> _EXERCISE OBJECTIVE_: In the Earth Month post, which two EWG lists does the writer suggest for deciding which fruits and vegetables are safer to buy conventional?

> _READING TEXT_:
Wednesday, 30 April 2014

Earth Month in Closing - My Favourite Everyday Green Practices and Products

Earth Month may be drawing to a close, but environmentally sound practices should be taken to heart year-round!

Go organic.  As a nutritionist, this is my number one initiative to improve not just my clients' and my own health, but the health of the world at large.  Yes, buying everything organic gets expensive.  Learning to shop around for sales and deals, taking advantage of in-store "points" systems, and maximizing one's use of online coupons and offers, as well as knowing which vegetables and fruits are "safer" than others to buy conventional using the EWG's Dirty Dozen and Clean Fifteen lists, are all very helpful practices to make going organic easier on your wallet.
Farmers' market season is also fast approaching, and clean local picked-this-morning produce can often be found at better-than-supermarket prices.  Ask questions, shop around - and see if you can haggle a little!
And of course, try to grow your own!  If space is a concern, consider creative solutions such as aero- or hydroponic setups and "living wall" gardening.  I've seen this, this, and this popping up on Facebook recently.
 Or go small and try sprouting some organic seeds in your kitchen, either by Googling around for instructions or picking up a sprouting kit with complete instructions and materials.

AquaFarm photo from - little fishy friend,
plus homegrown veggies!  Sounds good to me.

> _DATASET EXTRACT_:
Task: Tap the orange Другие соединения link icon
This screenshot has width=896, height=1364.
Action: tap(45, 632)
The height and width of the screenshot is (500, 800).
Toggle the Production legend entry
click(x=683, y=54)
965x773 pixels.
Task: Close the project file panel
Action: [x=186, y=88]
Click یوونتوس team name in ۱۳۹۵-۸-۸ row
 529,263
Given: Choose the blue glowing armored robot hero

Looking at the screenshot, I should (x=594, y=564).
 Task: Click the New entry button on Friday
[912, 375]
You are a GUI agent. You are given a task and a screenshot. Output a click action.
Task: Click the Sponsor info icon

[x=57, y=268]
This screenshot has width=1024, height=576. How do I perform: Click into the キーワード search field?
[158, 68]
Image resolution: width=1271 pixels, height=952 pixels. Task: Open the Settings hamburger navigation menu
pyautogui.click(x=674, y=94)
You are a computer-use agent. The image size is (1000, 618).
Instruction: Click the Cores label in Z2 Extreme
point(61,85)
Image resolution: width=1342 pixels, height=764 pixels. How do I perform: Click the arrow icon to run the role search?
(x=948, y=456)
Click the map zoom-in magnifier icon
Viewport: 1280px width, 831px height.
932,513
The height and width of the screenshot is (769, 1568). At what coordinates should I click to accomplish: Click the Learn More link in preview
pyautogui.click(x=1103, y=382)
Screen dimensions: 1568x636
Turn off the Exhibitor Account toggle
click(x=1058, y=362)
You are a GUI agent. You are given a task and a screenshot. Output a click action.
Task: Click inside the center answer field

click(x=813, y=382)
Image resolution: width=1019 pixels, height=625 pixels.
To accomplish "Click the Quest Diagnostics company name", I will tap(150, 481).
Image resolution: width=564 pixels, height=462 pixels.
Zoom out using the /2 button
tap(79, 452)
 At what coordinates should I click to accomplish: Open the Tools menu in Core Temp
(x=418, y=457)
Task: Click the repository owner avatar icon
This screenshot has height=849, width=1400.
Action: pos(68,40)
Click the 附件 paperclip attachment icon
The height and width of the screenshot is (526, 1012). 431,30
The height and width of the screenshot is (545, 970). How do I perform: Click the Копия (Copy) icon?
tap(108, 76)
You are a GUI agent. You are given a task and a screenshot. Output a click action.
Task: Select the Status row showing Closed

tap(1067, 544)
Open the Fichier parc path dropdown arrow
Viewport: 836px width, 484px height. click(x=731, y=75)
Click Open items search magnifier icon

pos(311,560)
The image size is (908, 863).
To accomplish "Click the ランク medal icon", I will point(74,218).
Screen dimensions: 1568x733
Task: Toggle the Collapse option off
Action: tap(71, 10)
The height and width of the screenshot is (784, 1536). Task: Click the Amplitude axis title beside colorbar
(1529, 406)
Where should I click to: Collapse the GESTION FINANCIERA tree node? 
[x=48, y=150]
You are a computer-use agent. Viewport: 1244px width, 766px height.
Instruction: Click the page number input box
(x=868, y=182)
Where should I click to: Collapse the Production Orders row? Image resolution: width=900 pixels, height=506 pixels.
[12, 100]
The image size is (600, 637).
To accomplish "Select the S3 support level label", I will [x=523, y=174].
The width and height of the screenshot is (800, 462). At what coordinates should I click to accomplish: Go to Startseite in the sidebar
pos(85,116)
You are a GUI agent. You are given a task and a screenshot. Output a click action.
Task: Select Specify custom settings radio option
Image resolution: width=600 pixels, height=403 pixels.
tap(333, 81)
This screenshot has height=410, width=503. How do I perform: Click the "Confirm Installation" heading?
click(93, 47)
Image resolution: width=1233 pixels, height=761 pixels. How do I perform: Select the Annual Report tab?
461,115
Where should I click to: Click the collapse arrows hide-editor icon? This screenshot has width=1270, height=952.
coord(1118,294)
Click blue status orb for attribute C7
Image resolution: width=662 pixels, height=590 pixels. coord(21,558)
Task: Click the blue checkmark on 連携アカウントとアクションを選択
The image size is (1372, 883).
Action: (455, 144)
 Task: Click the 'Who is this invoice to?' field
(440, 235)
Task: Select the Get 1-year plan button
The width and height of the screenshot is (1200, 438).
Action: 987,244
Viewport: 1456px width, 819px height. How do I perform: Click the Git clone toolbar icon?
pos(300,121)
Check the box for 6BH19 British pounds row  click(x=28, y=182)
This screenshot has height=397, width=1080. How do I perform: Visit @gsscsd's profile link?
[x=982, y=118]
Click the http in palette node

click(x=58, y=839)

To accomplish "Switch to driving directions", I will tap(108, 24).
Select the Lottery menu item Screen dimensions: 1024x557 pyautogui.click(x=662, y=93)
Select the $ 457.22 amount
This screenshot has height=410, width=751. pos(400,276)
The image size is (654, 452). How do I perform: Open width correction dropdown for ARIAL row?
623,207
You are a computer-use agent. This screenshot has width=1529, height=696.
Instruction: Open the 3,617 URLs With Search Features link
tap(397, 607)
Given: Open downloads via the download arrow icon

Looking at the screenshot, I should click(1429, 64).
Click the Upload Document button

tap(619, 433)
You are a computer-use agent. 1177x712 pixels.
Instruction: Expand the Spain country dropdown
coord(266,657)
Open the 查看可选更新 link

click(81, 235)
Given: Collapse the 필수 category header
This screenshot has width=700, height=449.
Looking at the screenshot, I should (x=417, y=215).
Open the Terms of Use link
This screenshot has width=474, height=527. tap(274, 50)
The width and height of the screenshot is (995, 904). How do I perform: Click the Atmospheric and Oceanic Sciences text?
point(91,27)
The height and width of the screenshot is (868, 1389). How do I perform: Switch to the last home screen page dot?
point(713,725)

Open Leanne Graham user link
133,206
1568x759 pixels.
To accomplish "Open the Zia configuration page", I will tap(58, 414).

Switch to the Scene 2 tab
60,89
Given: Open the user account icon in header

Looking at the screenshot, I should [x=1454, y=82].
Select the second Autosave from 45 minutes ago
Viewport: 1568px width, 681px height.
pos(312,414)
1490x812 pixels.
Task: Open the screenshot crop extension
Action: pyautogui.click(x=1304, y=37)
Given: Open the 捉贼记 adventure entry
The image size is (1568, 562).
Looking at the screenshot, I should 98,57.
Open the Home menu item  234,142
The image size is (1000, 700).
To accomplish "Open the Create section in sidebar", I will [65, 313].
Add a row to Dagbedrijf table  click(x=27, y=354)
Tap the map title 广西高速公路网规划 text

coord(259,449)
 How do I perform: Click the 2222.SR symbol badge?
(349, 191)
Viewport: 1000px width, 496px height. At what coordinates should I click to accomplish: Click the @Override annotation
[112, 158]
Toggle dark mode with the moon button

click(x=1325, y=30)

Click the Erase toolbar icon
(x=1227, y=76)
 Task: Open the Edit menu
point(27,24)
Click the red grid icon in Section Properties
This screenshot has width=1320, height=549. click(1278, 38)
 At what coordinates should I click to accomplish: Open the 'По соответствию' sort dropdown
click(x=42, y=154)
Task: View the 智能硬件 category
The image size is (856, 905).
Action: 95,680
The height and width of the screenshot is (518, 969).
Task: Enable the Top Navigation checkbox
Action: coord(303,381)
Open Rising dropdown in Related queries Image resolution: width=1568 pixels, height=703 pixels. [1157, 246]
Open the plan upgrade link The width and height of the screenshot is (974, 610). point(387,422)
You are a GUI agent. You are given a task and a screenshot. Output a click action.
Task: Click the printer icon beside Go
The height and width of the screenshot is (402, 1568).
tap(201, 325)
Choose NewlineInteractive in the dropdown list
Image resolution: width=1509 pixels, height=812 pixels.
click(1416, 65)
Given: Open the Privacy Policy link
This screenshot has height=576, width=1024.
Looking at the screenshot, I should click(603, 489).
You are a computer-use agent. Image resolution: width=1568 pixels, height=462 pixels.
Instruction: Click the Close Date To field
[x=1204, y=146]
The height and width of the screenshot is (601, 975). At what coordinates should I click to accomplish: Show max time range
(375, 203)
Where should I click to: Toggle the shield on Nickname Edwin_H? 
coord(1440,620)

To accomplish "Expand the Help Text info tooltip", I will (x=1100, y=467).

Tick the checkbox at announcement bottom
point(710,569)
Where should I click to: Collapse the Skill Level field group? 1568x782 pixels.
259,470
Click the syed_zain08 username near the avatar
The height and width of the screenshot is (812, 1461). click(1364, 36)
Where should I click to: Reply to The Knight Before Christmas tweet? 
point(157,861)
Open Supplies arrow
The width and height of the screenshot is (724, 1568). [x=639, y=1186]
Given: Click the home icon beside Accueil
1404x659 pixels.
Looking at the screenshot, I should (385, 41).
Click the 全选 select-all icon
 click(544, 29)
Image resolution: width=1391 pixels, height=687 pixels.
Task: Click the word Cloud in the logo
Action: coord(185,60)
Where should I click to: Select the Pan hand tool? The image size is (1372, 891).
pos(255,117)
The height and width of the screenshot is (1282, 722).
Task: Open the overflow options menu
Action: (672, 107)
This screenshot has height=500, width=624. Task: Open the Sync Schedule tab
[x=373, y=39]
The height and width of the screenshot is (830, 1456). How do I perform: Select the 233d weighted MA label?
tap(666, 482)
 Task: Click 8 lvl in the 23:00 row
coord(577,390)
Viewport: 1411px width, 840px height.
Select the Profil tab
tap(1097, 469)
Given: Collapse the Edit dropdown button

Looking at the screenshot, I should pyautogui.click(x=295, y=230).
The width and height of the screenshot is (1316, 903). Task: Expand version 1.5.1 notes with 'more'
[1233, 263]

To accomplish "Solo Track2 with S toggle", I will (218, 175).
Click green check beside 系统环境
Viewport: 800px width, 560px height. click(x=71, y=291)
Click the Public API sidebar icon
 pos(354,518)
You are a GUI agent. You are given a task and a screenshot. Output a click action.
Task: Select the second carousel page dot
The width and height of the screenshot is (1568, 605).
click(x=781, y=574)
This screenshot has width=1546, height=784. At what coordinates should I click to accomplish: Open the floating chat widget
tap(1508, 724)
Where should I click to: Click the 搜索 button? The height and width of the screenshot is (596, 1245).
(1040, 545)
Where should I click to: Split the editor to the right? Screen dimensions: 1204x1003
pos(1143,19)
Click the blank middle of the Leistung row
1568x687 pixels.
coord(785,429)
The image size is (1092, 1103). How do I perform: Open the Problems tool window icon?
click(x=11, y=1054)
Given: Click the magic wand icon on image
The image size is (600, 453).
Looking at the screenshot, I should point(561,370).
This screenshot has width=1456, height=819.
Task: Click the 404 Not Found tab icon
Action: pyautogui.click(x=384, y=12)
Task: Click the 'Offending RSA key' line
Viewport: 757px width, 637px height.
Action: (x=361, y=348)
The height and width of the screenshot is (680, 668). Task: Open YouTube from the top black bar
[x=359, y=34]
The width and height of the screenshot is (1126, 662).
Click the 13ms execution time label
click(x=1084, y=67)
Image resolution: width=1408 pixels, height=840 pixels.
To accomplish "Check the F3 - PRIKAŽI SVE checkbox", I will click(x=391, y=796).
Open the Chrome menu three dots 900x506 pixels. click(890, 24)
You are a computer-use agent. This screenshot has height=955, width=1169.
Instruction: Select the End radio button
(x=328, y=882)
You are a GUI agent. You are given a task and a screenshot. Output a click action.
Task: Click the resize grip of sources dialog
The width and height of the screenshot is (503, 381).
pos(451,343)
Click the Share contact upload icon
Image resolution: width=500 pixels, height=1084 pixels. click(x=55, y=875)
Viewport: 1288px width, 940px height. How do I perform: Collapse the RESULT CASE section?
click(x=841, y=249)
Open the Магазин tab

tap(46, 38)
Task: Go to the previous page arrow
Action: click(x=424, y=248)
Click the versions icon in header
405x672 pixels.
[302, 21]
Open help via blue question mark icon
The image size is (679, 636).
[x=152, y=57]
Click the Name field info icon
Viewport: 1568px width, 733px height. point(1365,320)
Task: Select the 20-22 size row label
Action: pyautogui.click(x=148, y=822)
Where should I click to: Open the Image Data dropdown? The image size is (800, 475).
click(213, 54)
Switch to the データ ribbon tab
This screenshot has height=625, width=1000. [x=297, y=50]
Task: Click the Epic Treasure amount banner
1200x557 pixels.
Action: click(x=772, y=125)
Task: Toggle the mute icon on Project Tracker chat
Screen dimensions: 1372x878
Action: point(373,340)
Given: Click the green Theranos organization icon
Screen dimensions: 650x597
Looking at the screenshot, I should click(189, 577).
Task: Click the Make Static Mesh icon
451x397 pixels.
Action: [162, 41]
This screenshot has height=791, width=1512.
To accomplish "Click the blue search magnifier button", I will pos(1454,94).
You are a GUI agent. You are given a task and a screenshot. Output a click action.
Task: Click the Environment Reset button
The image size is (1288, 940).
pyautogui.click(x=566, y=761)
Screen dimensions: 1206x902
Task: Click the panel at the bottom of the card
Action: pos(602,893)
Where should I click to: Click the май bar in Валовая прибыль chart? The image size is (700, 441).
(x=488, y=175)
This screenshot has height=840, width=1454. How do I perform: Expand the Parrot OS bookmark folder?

> _COMPLETED TASK_: The Dirty Dozen and Clean Fifteen lists.